▸ **Problem description**:
This task asks for the lines from the one with "Click the first green star" to the final line below, repeated exactly, with pictures omitted.
# # #
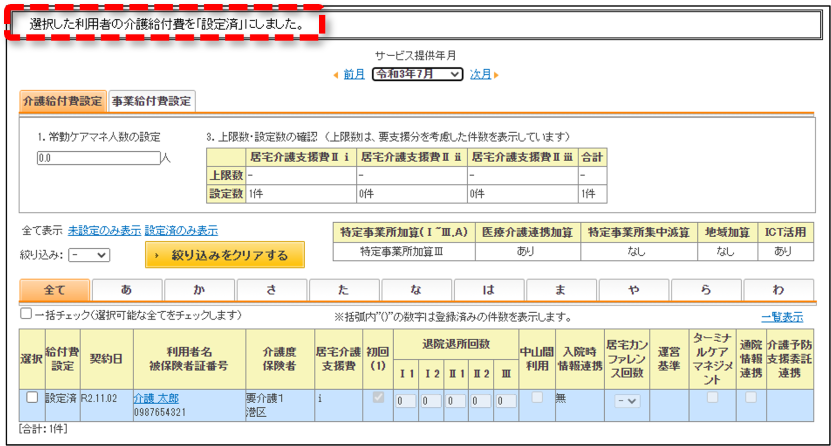Open the 一覧表示 link
The width and height of the screenshot is (831, 446).
pos(782,317)
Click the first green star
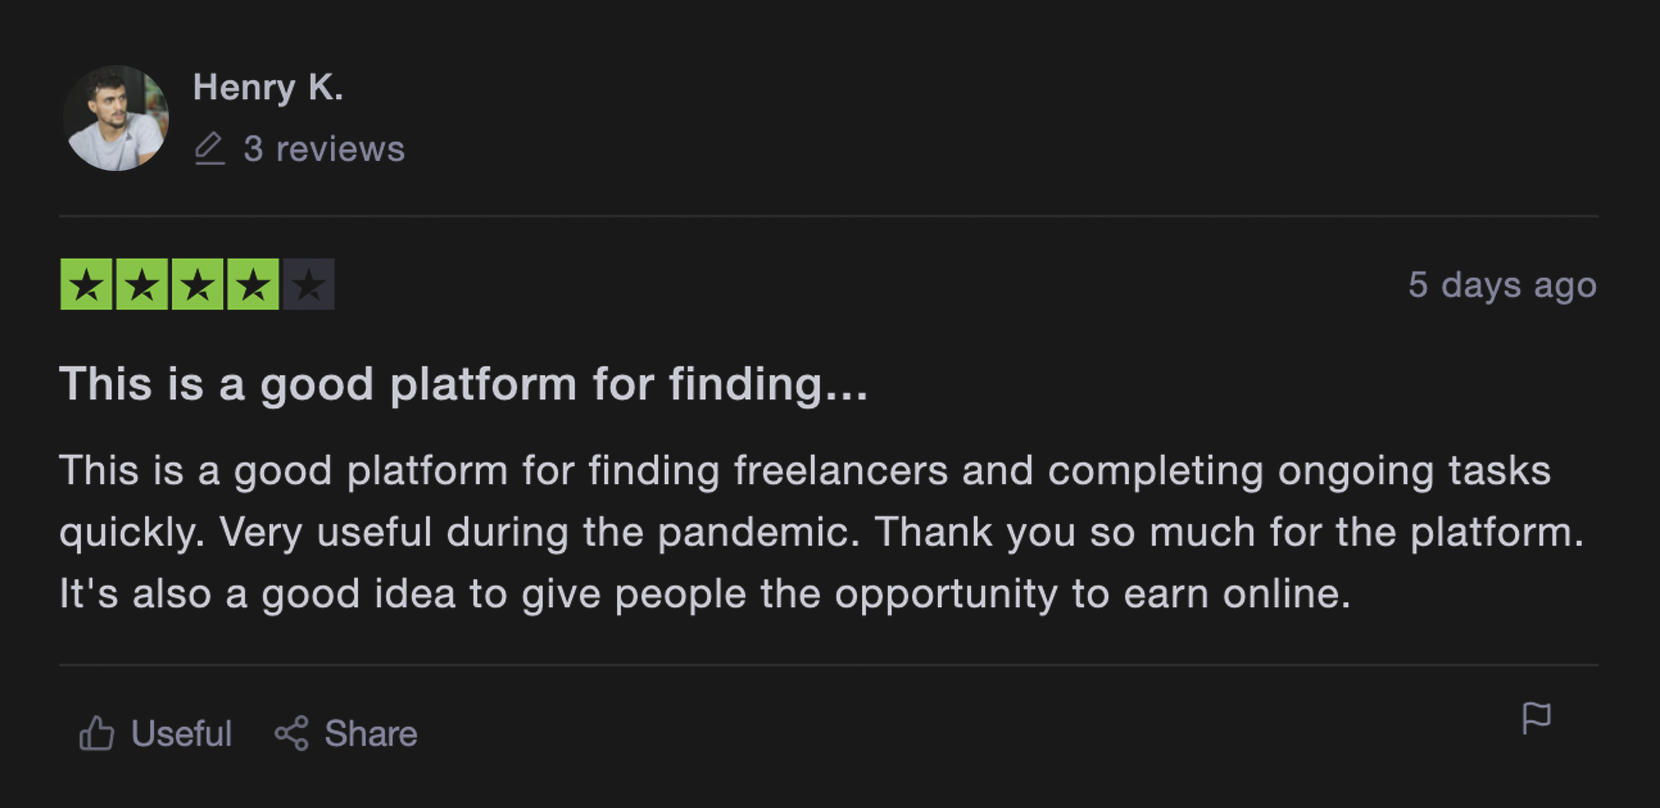Image resolution: width=1660 pixels, height=808 pixels. 87,285
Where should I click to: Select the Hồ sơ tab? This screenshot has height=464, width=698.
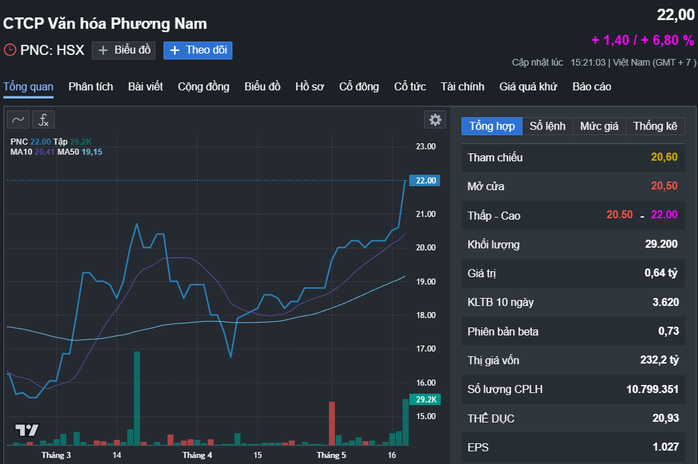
# # #
▸ **Answer box**:
Click the first green star
Image resolution: width=1660 pixels, height=808 pixels. 87,285
Where should I click to: Select the Hồ sơ tab? This screenshot has height=464, width=698.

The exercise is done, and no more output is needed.